One modification will suffice to fix the above problem:

>int total=0;

Change this to:

float total=0;

Not strictly wrong, but bad advice.

As long as the size of the integer used is big enough to hold the sum, it
is both faster and more accurate to do the addition in an integer.

A much better change to make is:

ans = (double)total / (double)count;

Also, it is massively stupid to calculate the division inside each loop,
although a half-decent compiler will realise this and optimise it away.

My version of this function would look like:

float average( int count, int *numbers ){
int total= 0;
int *stop= numbers + count;

while( numbers < stop )
total+= *numbers++;

return (double)total / count;
}

I have removed the subscripting in favour of comparing pointers, to
improve speed, in case this is performance critical.

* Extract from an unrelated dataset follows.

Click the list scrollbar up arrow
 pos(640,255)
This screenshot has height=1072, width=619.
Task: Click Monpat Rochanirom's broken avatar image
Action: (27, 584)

In the case where an int couldn''t hold the maximum possible sum of the
ten inputs, I would use a long or long long. In the case where that was
still not enough, I would use two nested loops, the inner one adding up
using integers, and the outer one using doubles. Again, this would give
both increased accuracy and increased speed.

In article <Bh****************@newsfe25.ams2>,
viza <to******@gm-il.com.obviouschange.invalidwrote:

>In the case where an int couldn''t hold the maximum possible sum of the
ten inputs, I would use a long or long long. In the case where that was
still not enough, I would use two nested loops, the inner one adding up
using integers, and the outer one using doubles. Again, this would give
both increased accuracy and increased speed.

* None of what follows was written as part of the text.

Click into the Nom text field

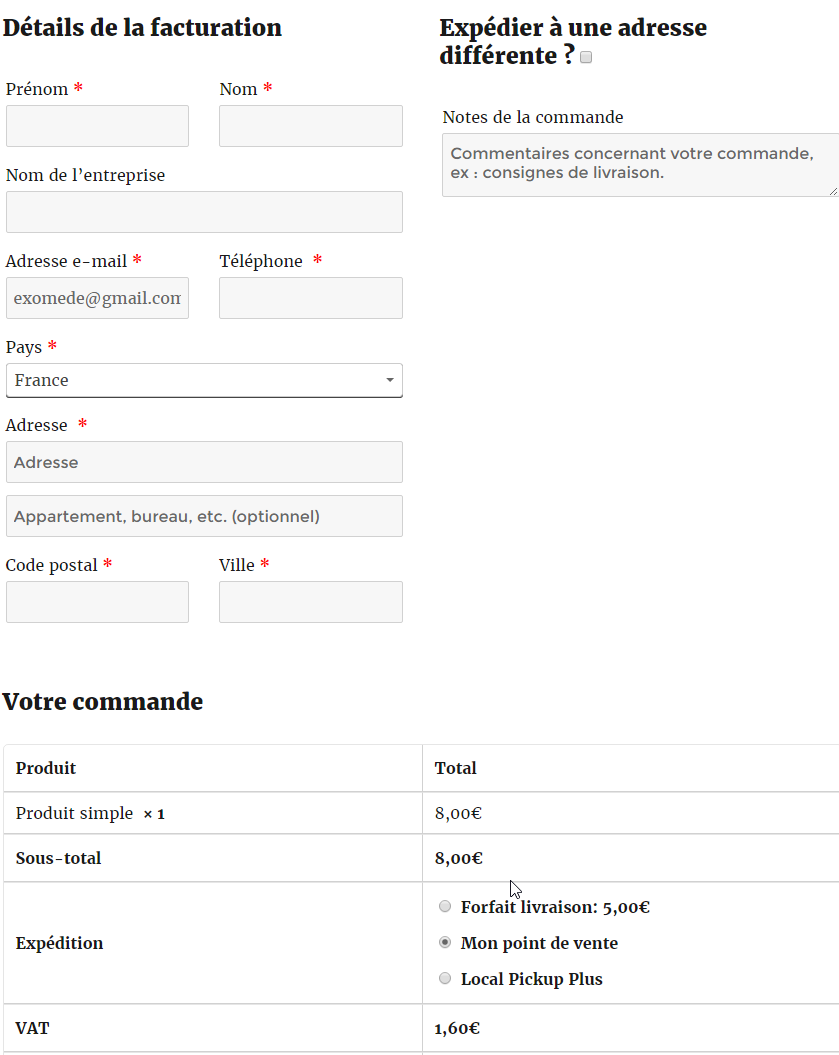[310, 126]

Loss of precision in a case like this arises when a small number is
added to a large one. A reasonable approach therefore is to add up
each half of the numbers and then add these together, using the same
method recursively to add up the halves. Something like this
(untested):

double sum_ints(int count, int *numbers)
{
if(count == 0)
return 0.0;
else if(count == 1)
return (double)numbers[0];
else return sum_ints(count/2, numbers) +
sum_ints(count-count/2, numbers+count/2);
}

-- Richard
--
Please remember to mention me / in tapes you leave behind.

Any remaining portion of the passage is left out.